Without mentioning robo-debt or the rate of Newstart, which has not risen in a quarter-century, the commission said: “People experiencing financial stressors, such as low income or poverty, and/or compromised financial security, such as being unemployed or having excessive debt, are at increased risk of developing a mental illness.”
On the targeted compliance framework for welfare recipients, the commission says “there are good reasons and plausible evidence that this could aggravate the severity of [pre-existing mental] illness and increase distress”.
Employment Minister Michaelia Cash seems unconvinced by the Productivity Commission’s findings.
“The government makes no apologies for trying to get people off welfare and into work,” she told The Saturday Paper.
“The Morrison government spends billions every year to provide job-seekers the best opportunity for employment that works for them.”

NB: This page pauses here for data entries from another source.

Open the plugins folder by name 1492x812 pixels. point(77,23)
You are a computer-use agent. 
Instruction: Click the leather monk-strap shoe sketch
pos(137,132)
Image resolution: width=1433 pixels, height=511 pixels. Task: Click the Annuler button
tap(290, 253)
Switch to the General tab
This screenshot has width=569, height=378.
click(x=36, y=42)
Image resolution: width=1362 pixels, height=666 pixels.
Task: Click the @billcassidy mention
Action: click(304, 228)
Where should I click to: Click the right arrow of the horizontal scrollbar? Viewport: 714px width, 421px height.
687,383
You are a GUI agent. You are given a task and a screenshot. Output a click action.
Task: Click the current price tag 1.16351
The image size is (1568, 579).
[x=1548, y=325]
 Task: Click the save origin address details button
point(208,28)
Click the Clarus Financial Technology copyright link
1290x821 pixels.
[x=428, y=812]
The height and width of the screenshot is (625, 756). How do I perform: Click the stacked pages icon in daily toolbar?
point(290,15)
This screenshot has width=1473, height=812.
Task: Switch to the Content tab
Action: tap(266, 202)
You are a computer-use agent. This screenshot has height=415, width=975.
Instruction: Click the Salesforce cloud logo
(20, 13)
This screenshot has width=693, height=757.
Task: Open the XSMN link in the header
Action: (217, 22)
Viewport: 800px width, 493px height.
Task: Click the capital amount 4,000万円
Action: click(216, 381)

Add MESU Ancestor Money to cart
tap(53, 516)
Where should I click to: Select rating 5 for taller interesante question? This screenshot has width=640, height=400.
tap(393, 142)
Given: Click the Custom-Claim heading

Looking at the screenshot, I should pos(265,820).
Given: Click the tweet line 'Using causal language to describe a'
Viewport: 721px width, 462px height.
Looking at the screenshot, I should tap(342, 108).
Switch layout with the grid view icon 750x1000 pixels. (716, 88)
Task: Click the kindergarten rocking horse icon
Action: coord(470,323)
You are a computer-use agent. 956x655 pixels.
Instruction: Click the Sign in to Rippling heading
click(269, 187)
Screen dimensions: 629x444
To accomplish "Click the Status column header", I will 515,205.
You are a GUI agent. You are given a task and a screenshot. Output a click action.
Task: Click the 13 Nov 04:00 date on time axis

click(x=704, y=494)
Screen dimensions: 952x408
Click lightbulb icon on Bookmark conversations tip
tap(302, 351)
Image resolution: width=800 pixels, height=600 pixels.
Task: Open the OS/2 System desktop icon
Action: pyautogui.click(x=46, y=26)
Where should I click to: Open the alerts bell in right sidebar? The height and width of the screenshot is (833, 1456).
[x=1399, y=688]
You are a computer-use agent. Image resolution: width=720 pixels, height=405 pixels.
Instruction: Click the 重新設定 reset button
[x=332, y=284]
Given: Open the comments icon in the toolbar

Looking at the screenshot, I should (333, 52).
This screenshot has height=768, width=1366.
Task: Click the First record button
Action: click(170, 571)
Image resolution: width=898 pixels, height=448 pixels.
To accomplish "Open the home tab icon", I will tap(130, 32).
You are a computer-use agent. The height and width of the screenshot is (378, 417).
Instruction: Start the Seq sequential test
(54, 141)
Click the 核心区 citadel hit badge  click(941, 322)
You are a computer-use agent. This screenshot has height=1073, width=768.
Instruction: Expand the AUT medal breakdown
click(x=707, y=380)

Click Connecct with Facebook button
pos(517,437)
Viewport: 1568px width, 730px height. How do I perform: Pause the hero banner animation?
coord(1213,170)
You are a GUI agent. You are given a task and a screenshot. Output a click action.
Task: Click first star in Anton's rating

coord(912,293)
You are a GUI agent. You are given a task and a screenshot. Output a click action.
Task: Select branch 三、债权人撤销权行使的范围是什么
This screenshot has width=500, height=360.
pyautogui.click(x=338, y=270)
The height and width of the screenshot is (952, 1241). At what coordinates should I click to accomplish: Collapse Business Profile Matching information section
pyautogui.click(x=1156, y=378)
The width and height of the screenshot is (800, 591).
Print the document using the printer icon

But experts say we are in a race against time.
In a submission to the Productivity Commission, the Australian Research Council Centre of Excellence for Children and Families over the Life Course laid out its research into why young people aged 18 to 26 end up on the disability pension for mental health.
The centre found these recipients were 1.6 times more likely to do so if their parent, or parents, were in receipt of the same payment when the children were aged eight to 15.
No other payment has a stronger predictive effect. Others, such as the single parent pension and Newstart Allowance, also equate to a surge in likelihood that children will develop mental health disorders later in life.
The clear implication is that saving one life can have a multiplier effect, particularly if the person is young or the parent of a young child.
The clinical director of youth early psychosis for headspace, Roger Gurr, says this childhood trauma has a very real effect on the brain, freezing children developmentally at moments of extreme distress.
“It’s no accident. Evolution doesn’t allow accidents,” he says.
“The problem comes because the child’s brain gets changed to help it in the toxic environment until puberty then … the brain is going to stop growing and it is going to be pruned for efficiency, so the brain can be changing plastically to achieve efficiency, and that can actually exacerbate the problems.”
Of the people who actually end their lives, Gurr says, three-quarters have developmental trauma. Yet the mental health system is absurdly ill equipped to deal with this fundamental problem.
“I sit in on the headspace intake meetings, so not only do I just see this severe trauma walking through the door. I see that poor old primary care headspace is only designed to do mild to moderate, and doesn’t have any long-term trained staff,” he says.
The Productivity Commission has recommended the Department of Health “should cease directing Primary Health Networks to fund headspace centres, including the headspace Youth Early Psychosis Program” because the money may be better spent elsewhere.
“They don’t have psychiatrists and others to ensure that you get a full diagnostic process and, even then, the process doesn’t know where to refer these young people,” Gurr says.
He offers an experience from his practice.
“I myself have tried to refer people to local health district staff. I have done searches around Western Sydney to find any psychologists who actually have the skills that I think are needed, and that are prepared to take on that age group with developmental trauma, and I’ve only found one,” he says.
“In the whole of Western Sydney.”
As Renna wound up her testimony to this week’s senate hearing, she noted that she’d been deliberately austere in her submission. Like her life, there was nothing flashy about what she wanted to tell the committee.
“I could have brought a lot more story to it, but I thought, ‘I want to really give evidence in a way that says, This is the reality of it,’ ” she said.
Instead, her final words were offered with heartbreaking uncertainty about the future. “My daughter is 11 and about to go into high school and I’ve got four years of university before I get any qualification,” she said.
“I just wonder how I am going to get through. There is no end in sight.”